Transthoracic echocardiogram shows significantly reduced left
ventricular function. Hemoglobin is 9.2 g/dL, lactic acid 4.2 mg/dL, and
central venous oxygen saturation 43%. Which of the following
interventions will significantly improve oxygen delivery?
A.Administer a 1-L fluid bolus and starting antibiotics
B.Start inotropes to increase cardiac contractility
C.Start vasopressors to increase systolic blood pressure
D.Transfuse RBCs to a goal of 10 g/dL Answer: B.Start inotropes to
increase cardiac contractility
- The oxygen delivery equation involves cardiac output, hemoglobin,
oxygen saturation, oxygen-carrying capacity of the blood, and cardiac
output. Cardiac output is affected by preload, contractility, and afterload.
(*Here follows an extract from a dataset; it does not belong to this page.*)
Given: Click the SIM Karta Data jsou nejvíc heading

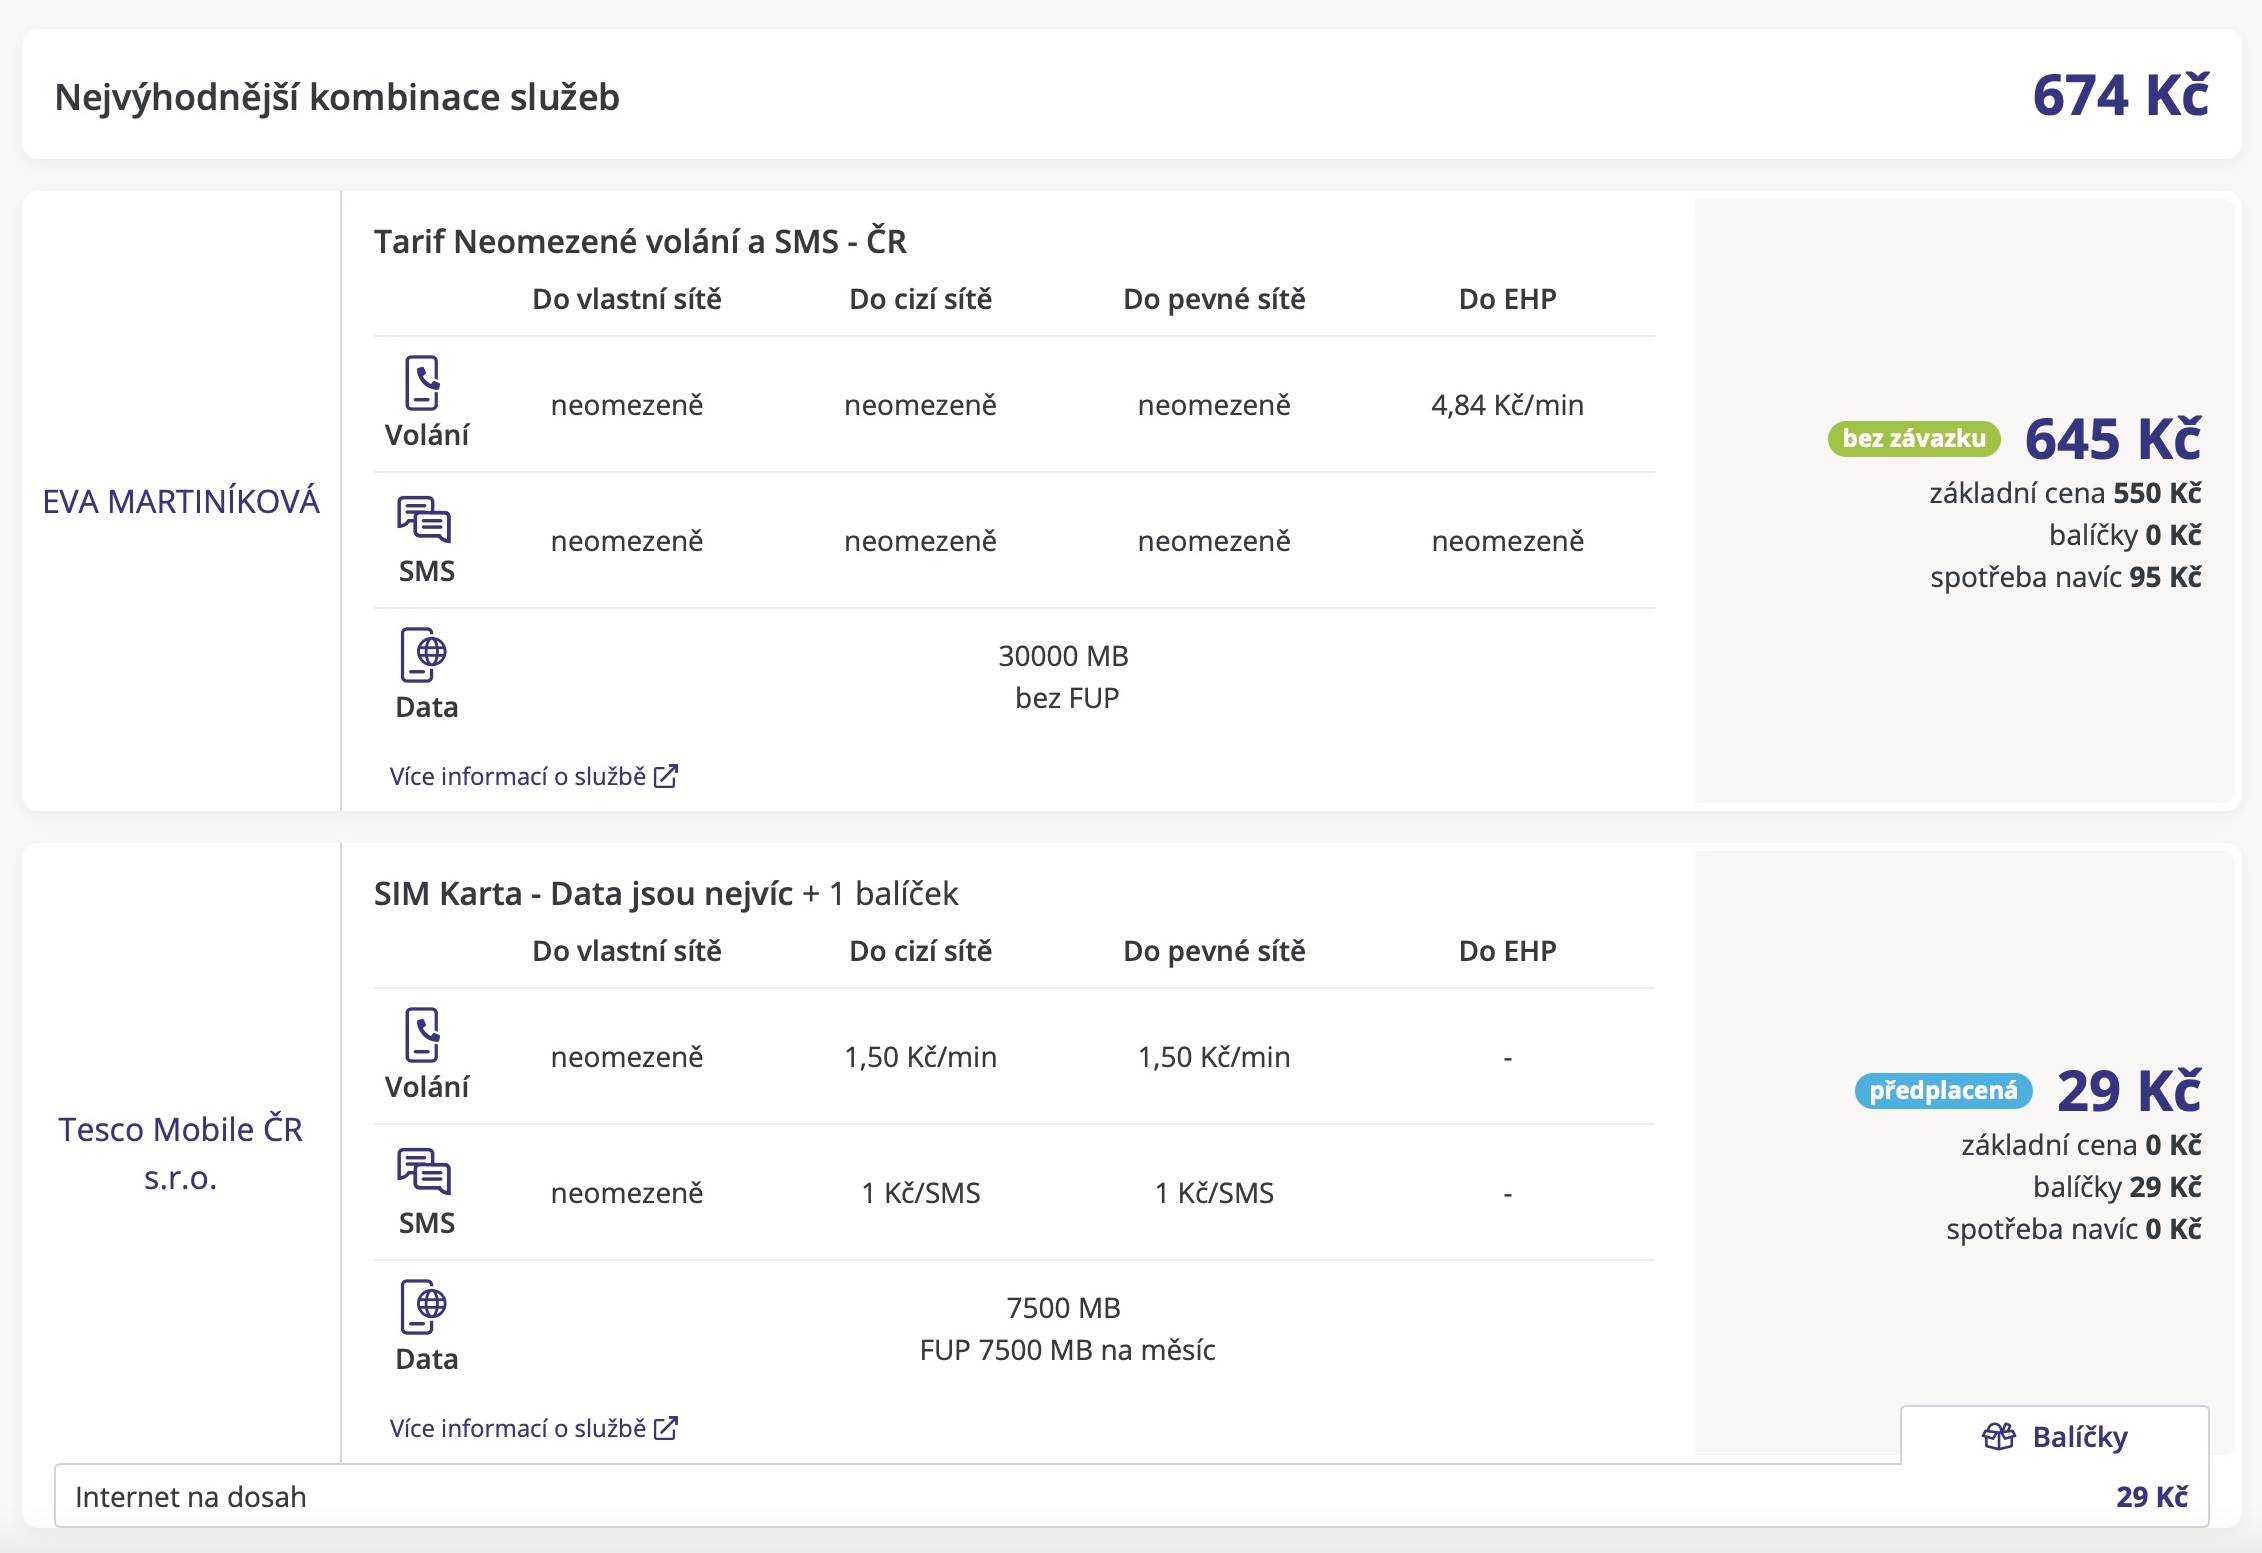Looking at the screenshot, I should coord(583,894).
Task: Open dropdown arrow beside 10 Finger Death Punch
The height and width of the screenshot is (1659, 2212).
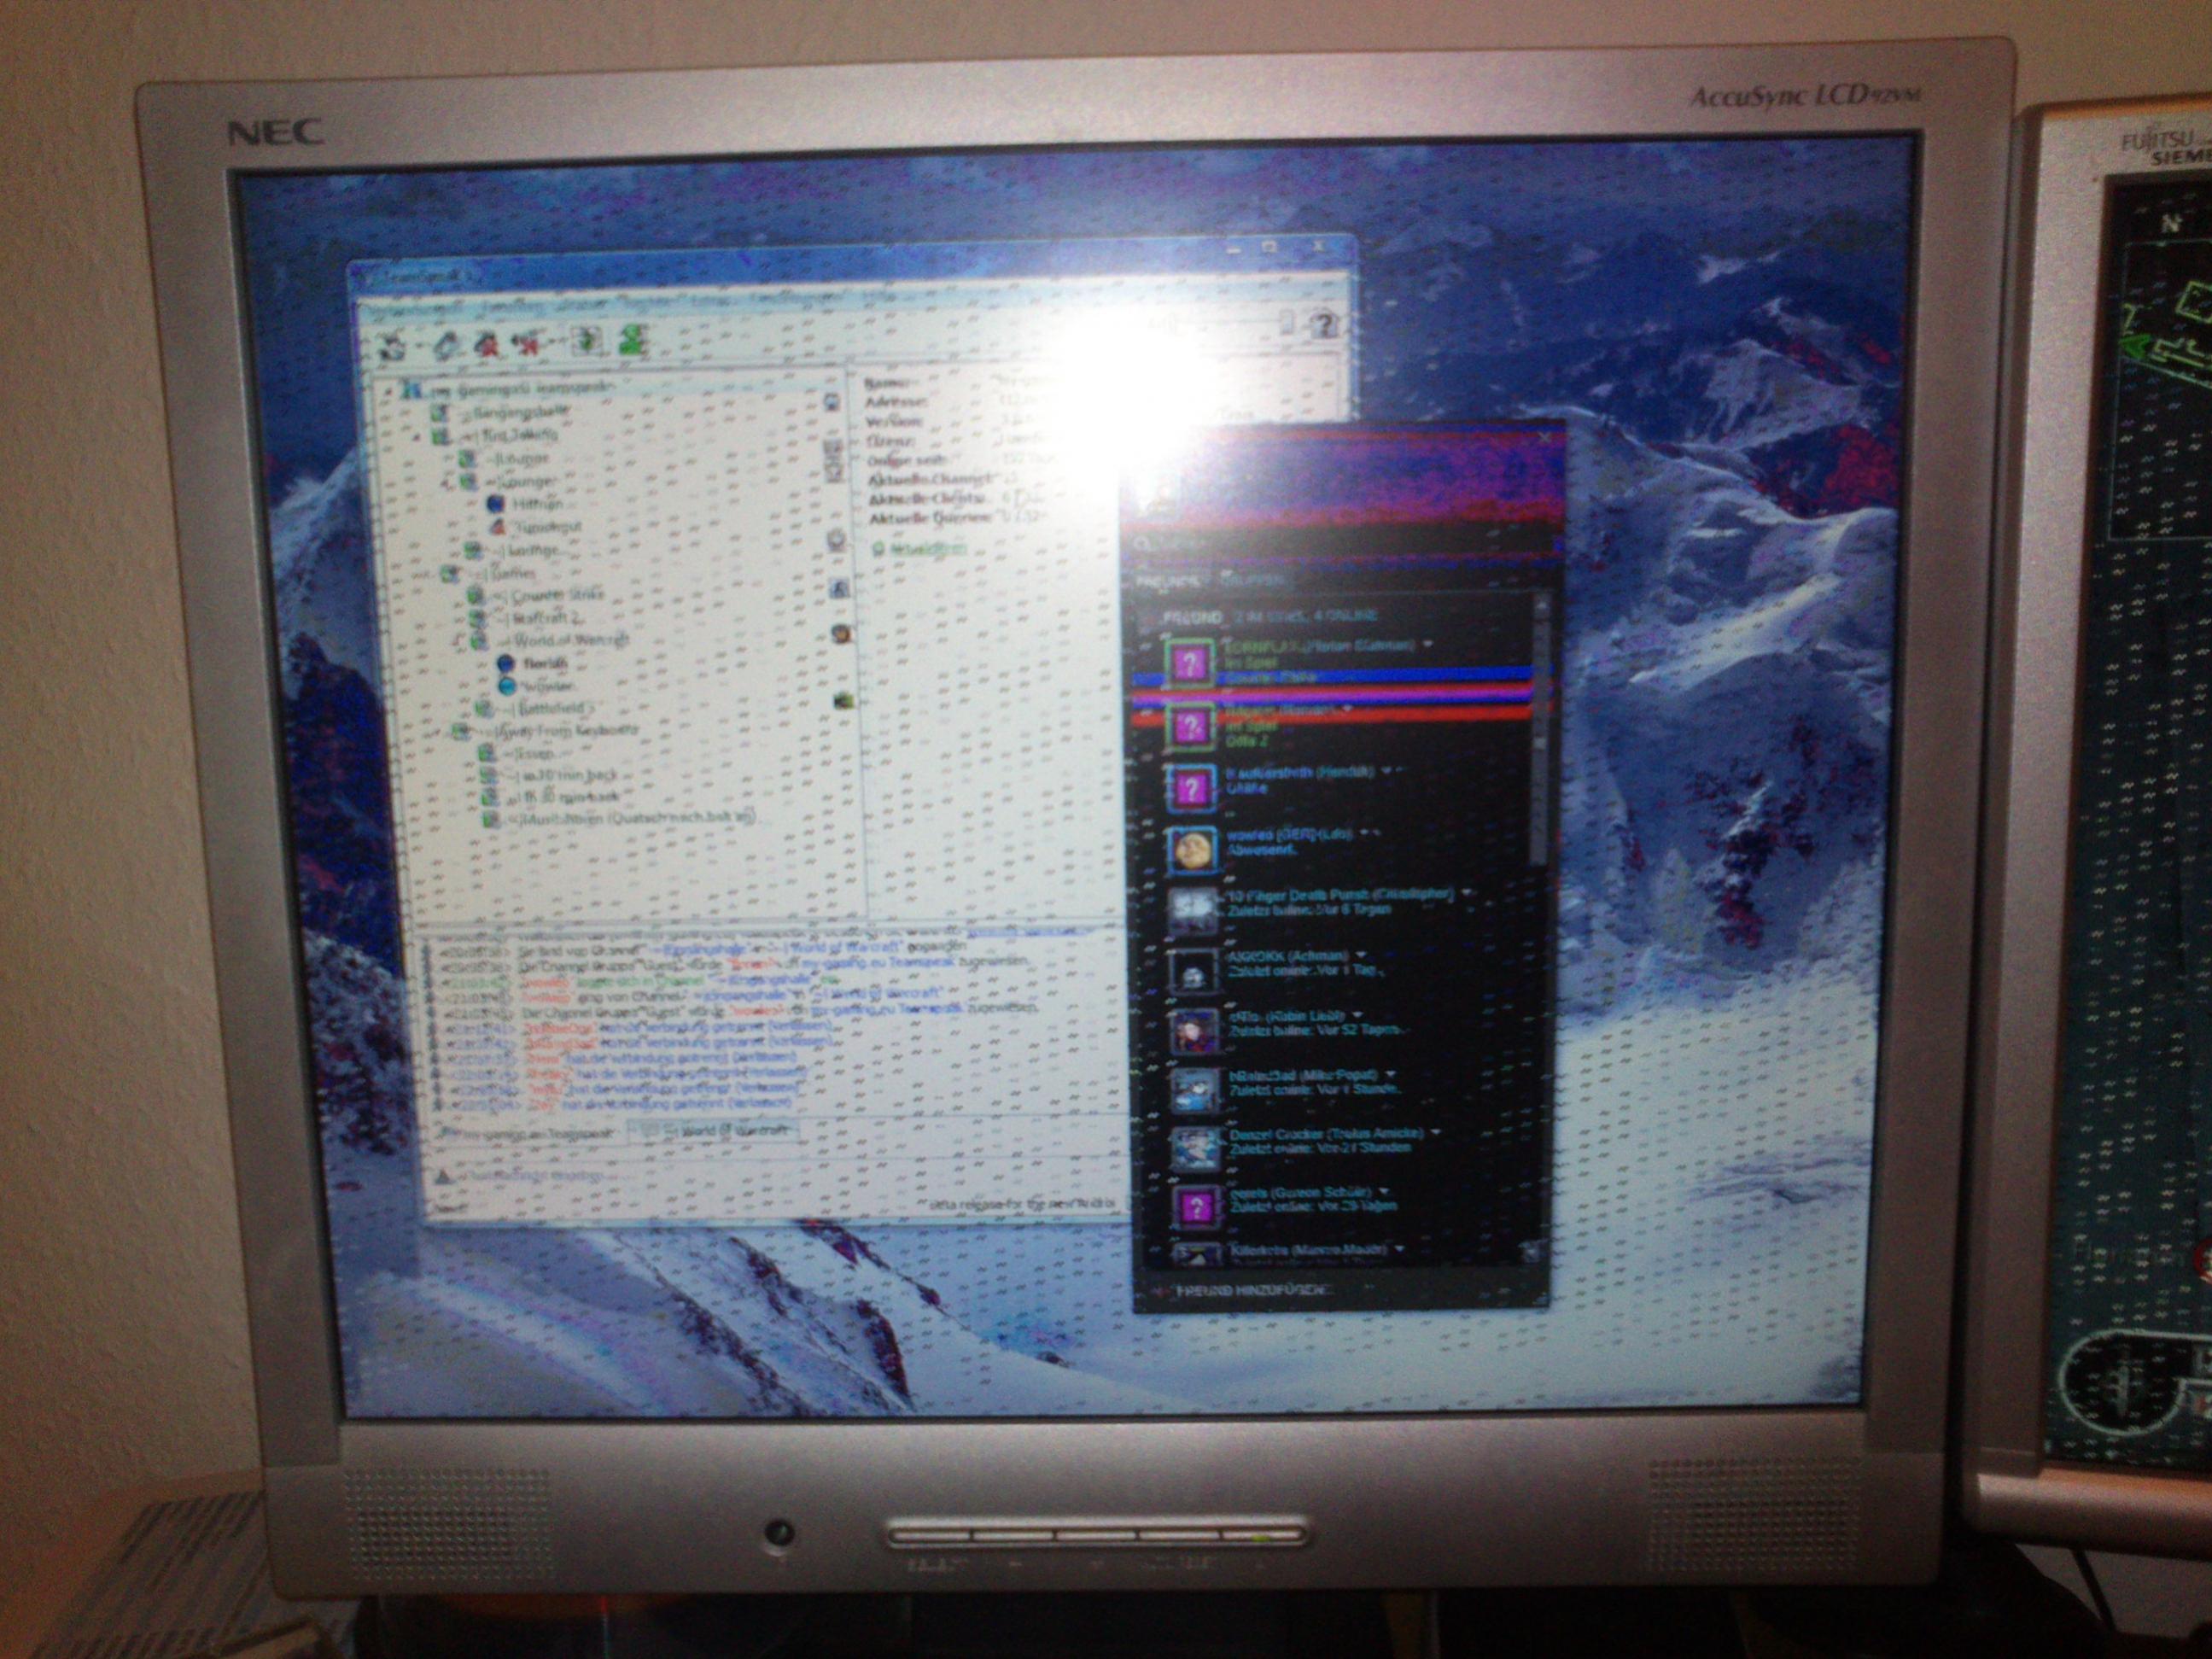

Partial pressure of oxygen dissolved in the blood has minimal effect on
oxygen-carrying capacity. Blood pressure is not an indicator of cardiac
output. While increasing hemoglobin can improve oxygen delivery,
anemia is not the underlying cause of the low mixed venous oxygen
saturation. Transfusing from 9- to 10-g/dL has not been shown to be
beneficial and will lead to worsening fluid overload. This patient has
poor left ventricular function and low cardiac output, is in cardiogenic
shock, and would benefit from inotropic therapy.